++++ Input data ++++

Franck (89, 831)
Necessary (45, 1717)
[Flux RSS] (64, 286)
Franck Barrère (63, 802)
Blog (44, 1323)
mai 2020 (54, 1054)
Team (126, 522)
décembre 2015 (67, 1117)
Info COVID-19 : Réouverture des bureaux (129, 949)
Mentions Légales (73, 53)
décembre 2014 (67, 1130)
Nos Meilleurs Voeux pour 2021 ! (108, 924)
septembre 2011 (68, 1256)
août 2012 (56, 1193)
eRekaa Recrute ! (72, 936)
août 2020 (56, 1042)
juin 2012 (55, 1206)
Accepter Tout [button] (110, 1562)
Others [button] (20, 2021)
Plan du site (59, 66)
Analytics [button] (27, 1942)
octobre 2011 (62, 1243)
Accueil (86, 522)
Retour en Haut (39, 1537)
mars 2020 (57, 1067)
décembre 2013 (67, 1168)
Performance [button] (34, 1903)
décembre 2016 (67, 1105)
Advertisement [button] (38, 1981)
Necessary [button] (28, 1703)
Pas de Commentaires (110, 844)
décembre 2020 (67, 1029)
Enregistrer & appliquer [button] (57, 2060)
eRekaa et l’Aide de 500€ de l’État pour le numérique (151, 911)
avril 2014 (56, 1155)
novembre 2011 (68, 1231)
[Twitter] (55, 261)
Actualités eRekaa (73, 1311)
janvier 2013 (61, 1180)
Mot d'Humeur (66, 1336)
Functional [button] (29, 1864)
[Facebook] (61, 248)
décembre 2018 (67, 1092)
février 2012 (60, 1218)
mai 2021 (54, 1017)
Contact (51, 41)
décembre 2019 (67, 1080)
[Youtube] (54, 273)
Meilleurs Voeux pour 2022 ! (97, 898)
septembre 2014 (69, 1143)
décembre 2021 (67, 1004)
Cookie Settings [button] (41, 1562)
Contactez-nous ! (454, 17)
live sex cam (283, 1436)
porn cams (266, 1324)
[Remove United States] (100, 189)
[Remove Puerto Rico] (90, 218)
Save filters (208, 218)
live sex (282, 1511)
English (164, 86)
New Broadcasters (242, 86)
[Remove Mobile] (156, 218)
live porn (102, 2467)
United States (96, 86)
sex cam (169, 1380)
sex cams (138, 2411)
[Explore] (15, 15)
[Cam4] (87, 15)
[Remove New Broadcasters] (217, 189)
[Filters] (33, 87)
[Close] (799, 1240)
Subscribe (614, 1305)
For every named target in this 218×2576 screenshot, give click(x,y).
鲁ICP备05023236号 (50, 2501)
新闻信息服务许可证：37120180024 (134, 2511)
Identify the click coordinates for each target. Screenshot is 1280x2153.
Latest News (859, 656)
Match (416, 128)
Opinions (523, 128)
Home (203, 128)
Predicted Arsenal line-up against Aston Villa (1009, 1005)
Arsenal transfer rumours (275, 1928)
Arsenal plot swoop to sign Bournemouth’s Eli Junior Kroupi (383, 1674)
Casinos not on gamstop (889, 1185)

++++

What the task asks — Without changing anything, quote the lines from the top of the data to the line that contains "Enregistrer & appliquer [button] (57, 2060)", including that line.

Solution to this exercise —
Franck (89, 831)
Necessary (45, 1717)
[Flux RSS] (64, 286)
Franck Barrère (63, 802)
Blog (44, 1323)
mai 2020 (54, 1054)
Team (126, 522)
décembre 2015 (67, 1117)
Info COVID-19 : Réouverture des bureaux (129, 949)
Mentions Légales (73, 53)
décembre 2014 (67, 1130)
Nos Meilleurs Voeux pour 2021 ! (108, 924)
septembre 2011 (68, 1256)
août 2012 (56, 1193)
eRekaa Recrute ! (72, 936)
août 2020 (56, 1042)
juin 2012 (55, 1206)
Accepter Tout [button] (110, 1562)
Others [button] (20, 2021)
Plan du site (59, 66)
Analytics [button] (27, 1942)
octobre 2011 (62, 1243)
Accueil (86, 522)
Retour en Haut (39, 1537)
mars 2020 (57, 1067)
décembre 2013 (67, 1168)
Performance [button] (34, 1903)
décembre 2016 (67, 1105)
Advertisement [button] (38, 1981)
Necessary [button] (28, 1703)
Pas de Commentaires (110, 844)
décembre 2020 (67, 1029)
Enregistrer & appliquer [button] (57, 2060)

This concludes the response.